Voici les principales raisons qui ont été données à l’appui de cet amendement. En adoptant la mesure proposée, a-t-on dit, on évite la plupart des inconvénients qu’on rencontrerait dans les camps agricoles, et on obtient la plupart des avantages qu’ils peuvent produire.

Ainsi, d’une part, on ne change pas la loi du recrutement ; on ne crée pas d’inégalité dans la condition du soldat ; on ne s’expose point à tous les embarras d’exécution dans lesquels le projet de loi se jette. Les hommes que l’on choisit sont déjà libérés du service ; ils sont mariés, ils se présentent d’eux-mêmes, attirés par la subvention qu’on leur offre. On ne les réunit point pour en composer des populations agricoles à part, on les dissémine au milieu de populations déjà existantes et placées dans de bonnes conditions de succès.
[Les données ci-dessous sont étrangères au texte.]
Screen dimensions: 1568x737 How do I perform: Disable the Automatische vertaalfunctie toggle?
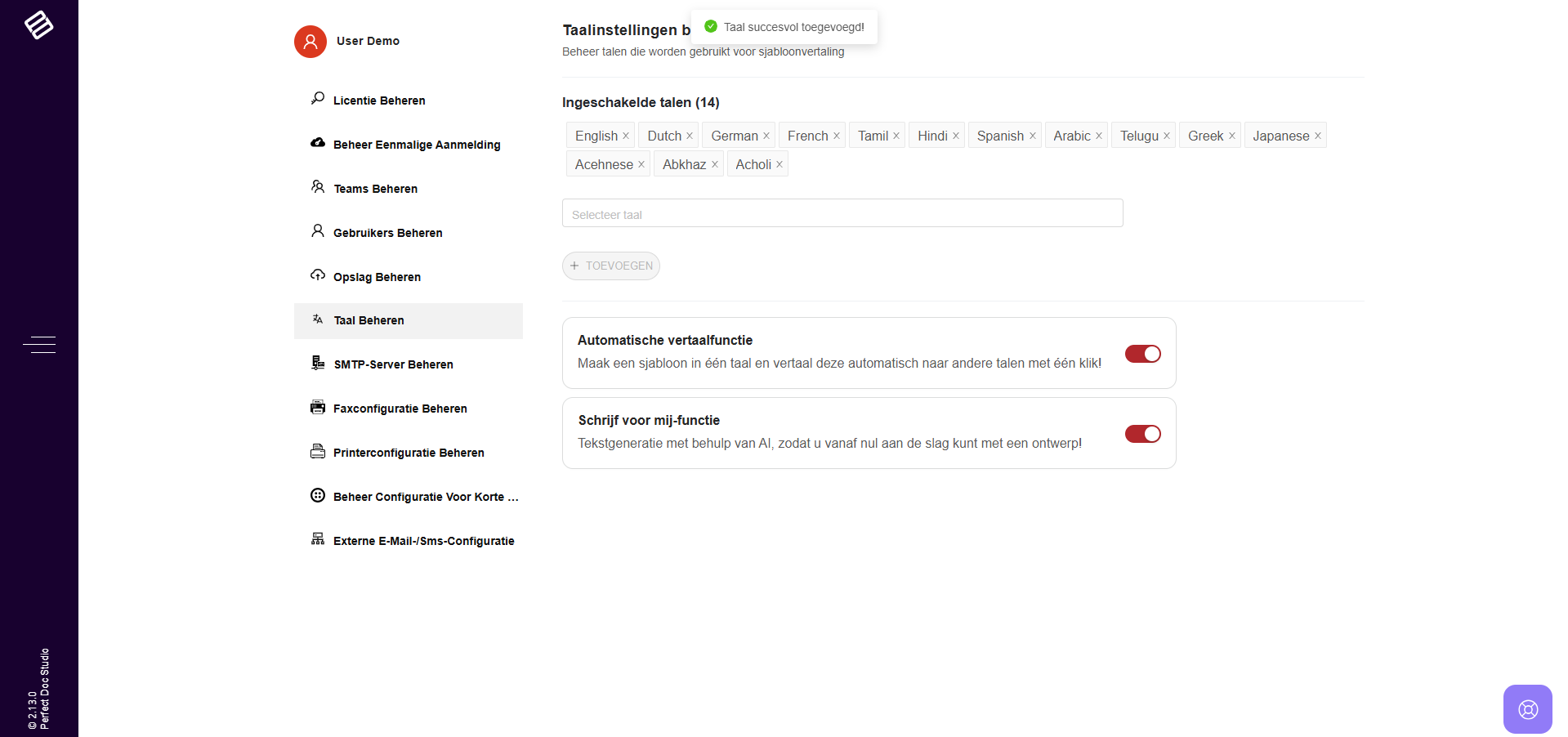pos(1142,354)
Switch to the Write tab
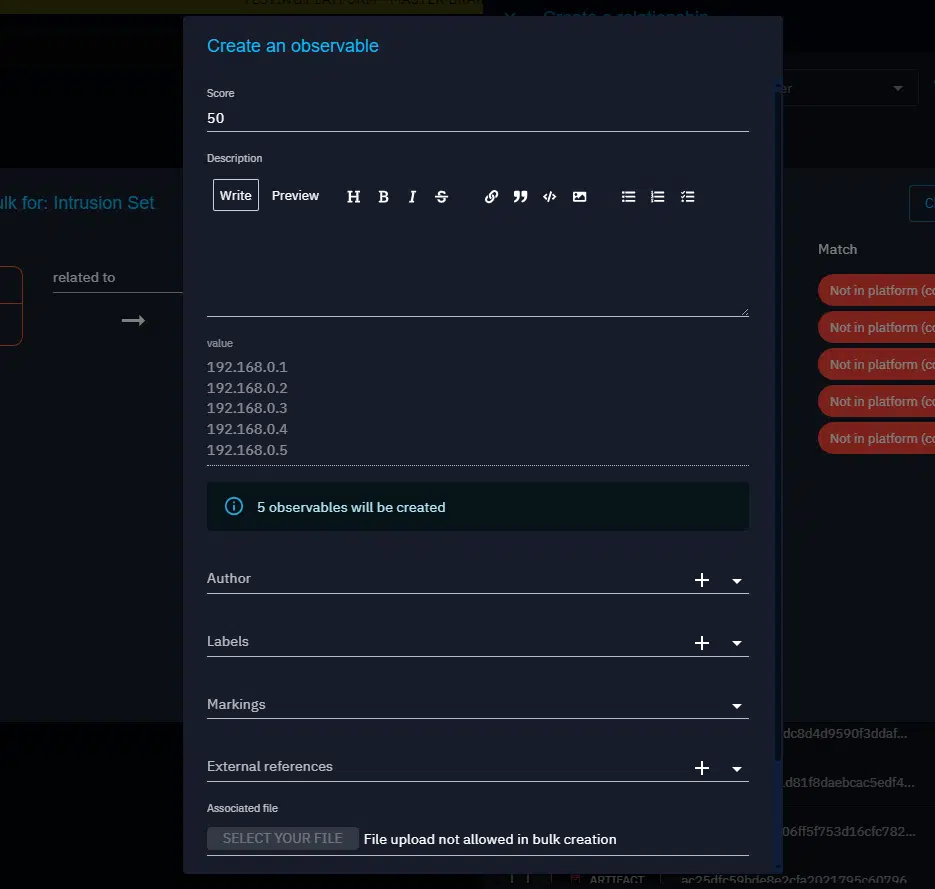935x889 pixels. click(236, 196)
D’une autre part, on introduit ainsi dans le sein de la population civile des éléments plus énergiques et plus virils que ceux qui la composent. On donne à l’armée un éclatant témoignage de sollicitude, et l’on fait en même temps, à son égard, un acte de justice. Quoi de plus juste, en effet, que d’employer à produire le bien-être du soldat, le sol qu’il a conquis.

Les soldats qu’on subventionnera de cette manière, ne seront pas, sans doute, munis de capitaux, mais ils auront ce qui n’est pas moins nécessaire pour réussir dans une telle entreprise, la vigueur morale, la santé et la jeunesse.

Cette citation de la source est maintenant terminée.